Dove finisce il rock e comincia il resto?
SV: «Il rock finisce abbastanza presto, almeno nella nostra testa, nel senso che ci allontaniamo molto dallo stile dei The Who, per capirsi. Le altre influenze provengono dall’elettronica, dall’hip hop, la musica africana e italiana (Battiato, CCCP). Il concetto è fare rock senza gli stereotipi del rock ma partendo dal groove».
FF: «Nei nostri pezzi il ritmo è sempre centrale. Rumore, ritmo, fuoco e possibilmente blasfemia… (ride)».
SV: «Direi che facciamo rock in italiano, senza che ci piaccia il rock italiano, cosa che ci aiuta a svincolarci da forme pregresse e a trovare soluzioni nuove».
Come nascono e si sviluppano i pezzi?
FF: «I pezzi dell’ultimo disco nascono da piccole demo registrate da me che gli altri hanno sviluppato in qualcosa di più bello e musicale».
SV: «Fede tende sempre a ridurre la componente musicale all’essenza: siamo concettuali e il bello è che nei Tribuna Ludu di musica c’è ben poco… (ride)».
E i testi vengono prima o dopo la musica?
FF: «I testi sono delle parole che vanno a concretizzare un ritmo, tant’è che a volte nascono in un inglese maccheronico, fino a che non troviamo la parola giusta che si incastra con la ritmica. Detto questo, mi piace scrivere e ritengo i testi molto importanti, basti pensare che il nostro ultimo disco, Le Furie, è un concept album ispirato alla tragedia greca, l’Orestea di Eschilo».
Le Furie nasce dopo una lunga separazione: i Tribuna Ludu si sono sciolti per due anni per poi riunirsi nel 2011… cosa è rimasto del passato e cosa c’è di nuovo?
SV: «Abbiamo abbandonato tutta la componente funk, divenendo più minimali e riducendo tutto sempre più all’essenziale. Inoltre abbiamo aggiunto sonorità e ritmiche ispirate ad alcuni gruppi anni ’90, tipo i Prodigy».
FF: «Abbiamo dato spazio a ciò che più ci ispirava, liberamente, anche perché, quando ho cominciato a scrivere, non stavamo suonando insieme. Quando ho presentato il lavoro a Simo e Cri, c’è stato subito un grande feeling, sia umano che musicale. Questo ci ha permesso di lavorare in armonia tra noi e di essere più radicali di prima, partorendo un’opera veramente corale».

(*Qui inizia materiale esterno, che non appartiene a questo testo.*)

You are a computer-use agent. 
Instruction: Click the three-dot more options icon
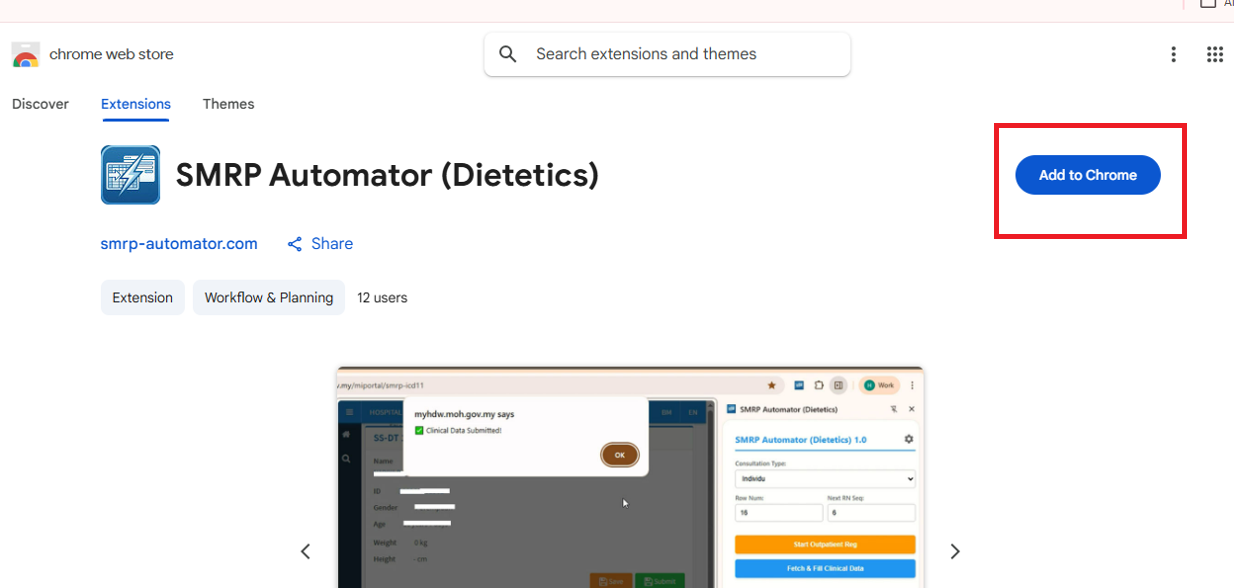[x=1173, y=54]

Le Furie, come accennavi, sono un concept album che si ispira alla trilogia greca dell’Orestea. Da dove viene la scelta del concept album e perché questa tragedia?
FF: «Ho scoperto che mi piace molto lavorare a tema, trovo affascinante sviluppare a fondo una tematica, sia musicale che concettuale. L’Orestea fin dal liceo è uno dei testi che più mi hanno attratto. L’opera affronta il tema della colpa: dal compimento di un atto brutale, passando per l’assunzione fino alla liberazione. Questo processo catartico ha ispirato riflessioni ed elucubrazioni che hanno preso forma nei testi de Le Furie che – ci tengo a dire – non vuole assolutamente essere un album didascalico, anzi è molto personale».